Benjamin affirmera dans ses essais que, chez Kafka, « [la] doctrine ne nous est pas donnée199 ». Le parallèle qu’il dresse entre la manière dont les récits de Kafka se rapportent à la doctrine et la relation de la Aggadah à la Halakhah aurait donc ses limites. C’est comme si, pour Benjamin, dans l’univers de Kafka nous nous trouvions en présence de la Aggadah, c’est-à-dire de la légende, sans cependant la référence d’une Halakhah bien édifiée. Ou, dit autrement, c’est comme si dans les récits de Kafka nous assistions à une loi qui s’impose effectivement, mais dont les codes nous seraient demeurés inconnus ; ou encore, d’une loi qui n’aurait même simplement jamais été énoncée200.

À ce niveau, Benjamin ira encore plus loin : il suggèrera que non seulement cette doctrine ne nous est pas donnée, mais que, chez Kafka, elle reste à venir (« ces éléments peuvent […] apparaître comme les précurseurs de la doctrine à venir201 »). Il semble que nous nous retrouvions en fait, à l’intérieur de l’univers kafkaïen, dans une dynamique quasi-inversée par rapport à la relation traditionnelle de la Aggadah à la Halakhah. Car si les récits de la Aggadah permettent sans cesse une réactualisation poétique « dans l’avenir » de la loi fixe de la Halakhah (ce qui permettrait à l’interprétation de s’adapter aux urgences du temps), chez Kafka, ce serait au contraire la loi elle-même qui resterait attendue dans l’avenir.

199 Walter Benjamin, Œuvres, Tome II, « Franz Kafka », p. 428. Nous soulignons.

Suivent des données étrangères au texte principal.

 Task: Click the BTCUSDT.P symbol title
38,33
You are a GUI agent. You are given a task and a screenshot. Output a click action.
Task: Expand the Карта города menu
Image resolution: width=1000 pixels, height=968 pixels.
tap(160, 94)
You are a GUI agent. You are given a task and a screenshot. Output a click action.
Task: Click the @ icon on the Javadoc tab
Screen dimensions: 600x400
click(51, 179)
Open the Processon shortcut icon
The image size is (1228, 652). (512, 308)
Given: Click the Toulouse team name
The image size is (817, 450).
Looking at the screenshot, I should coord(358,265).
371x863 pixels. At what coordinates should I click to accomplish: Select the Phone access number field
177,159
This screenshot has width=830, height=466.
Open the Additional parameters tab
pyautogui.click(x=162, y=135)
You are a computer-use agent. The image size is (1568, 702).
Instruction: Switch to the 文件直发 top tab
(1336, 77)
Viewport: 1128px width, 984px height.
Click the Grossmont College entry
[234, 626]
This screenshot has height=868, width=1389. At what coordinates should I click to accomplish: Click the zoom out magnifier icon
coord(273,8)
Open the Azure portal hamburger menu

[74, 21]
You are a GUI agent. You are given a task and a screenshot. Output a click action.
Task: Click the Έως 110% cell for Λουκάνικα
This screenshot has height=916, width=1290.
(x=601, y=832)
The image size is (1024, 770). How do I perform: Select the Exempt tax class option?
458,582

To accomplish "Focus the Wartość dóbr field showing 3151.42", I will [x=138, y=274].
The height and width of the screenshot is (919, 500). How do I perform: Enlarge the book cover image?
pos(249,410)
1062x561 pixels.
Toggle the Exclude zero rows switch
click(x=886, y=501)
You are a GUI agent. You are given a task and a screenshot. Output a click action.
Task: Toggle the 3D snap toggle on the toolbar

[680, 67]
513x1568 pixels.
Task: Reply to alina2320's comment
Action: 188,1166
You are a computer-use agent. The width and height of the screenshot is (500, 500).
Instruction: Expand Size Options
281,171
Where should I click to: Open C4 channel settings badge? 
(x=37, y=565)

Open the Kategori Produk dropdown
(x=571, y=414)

200 Ibid., « Franz Kafka », p. 415-416. En donnant l’exemple de la procédure juridique qui s’exerce contre K., Benjamin emploiera la formule suivante : « Ici, le droit écrit est certes fixé dans des Codes, mais des Codes qui

sont tenus secrets et […] n’exerce son pouvoir que de façon plus absolue ». Nous soulignons.